:: Working data ::

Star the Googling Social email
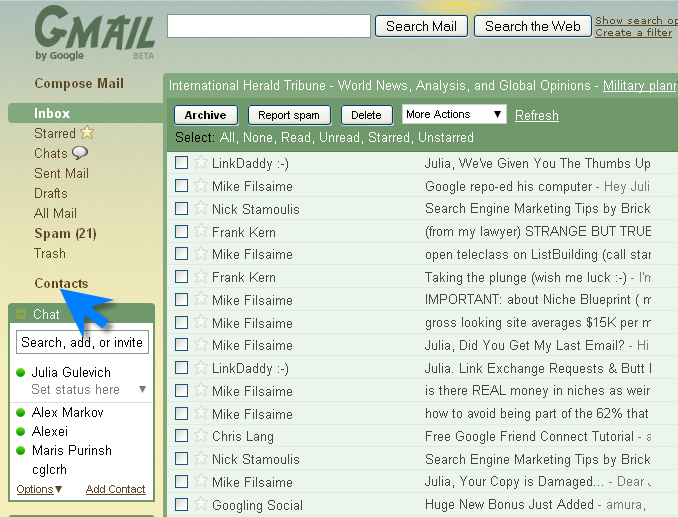pyautogui.click(x=200, y=505)
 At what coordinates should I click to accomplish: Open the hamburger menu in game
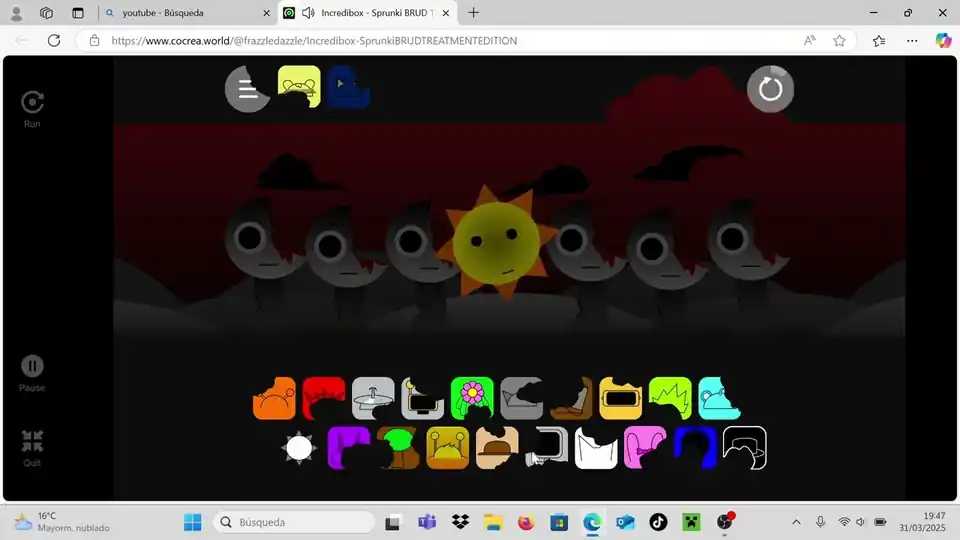coord(247,89)
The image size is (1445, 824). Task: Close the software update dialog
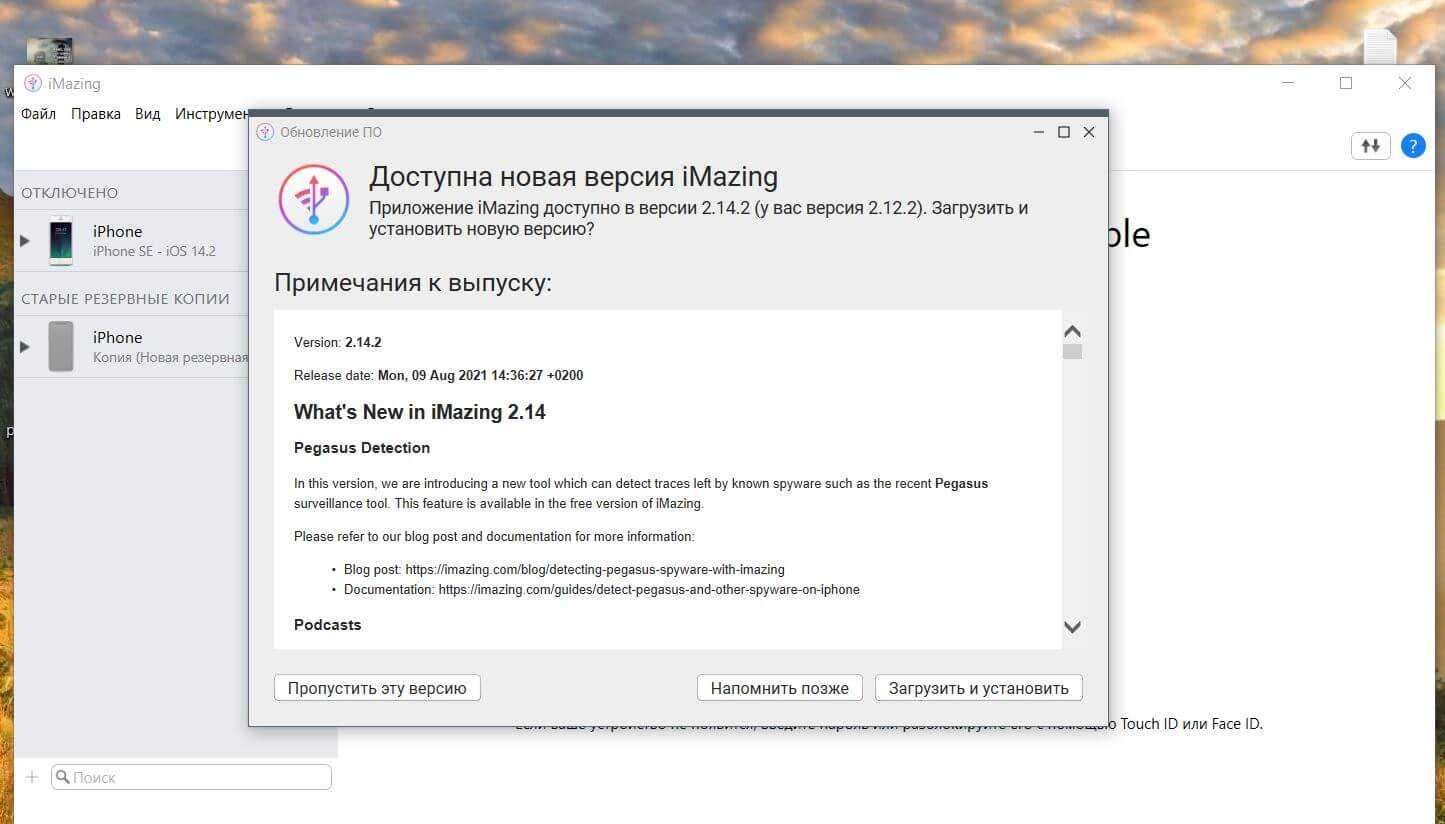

:::

** Exercise **
Each record above should be returned unchanged, except that the pictures are dropped.

** Answer to the exercise **
Star the Googling Social email
pyautogui.click(x=200, y=505)
 At what coordinates should I click to accomplish: Open the hamburger menu in game
coord(247,89)
The image size is (1445, 824). Task: Close the software update dialog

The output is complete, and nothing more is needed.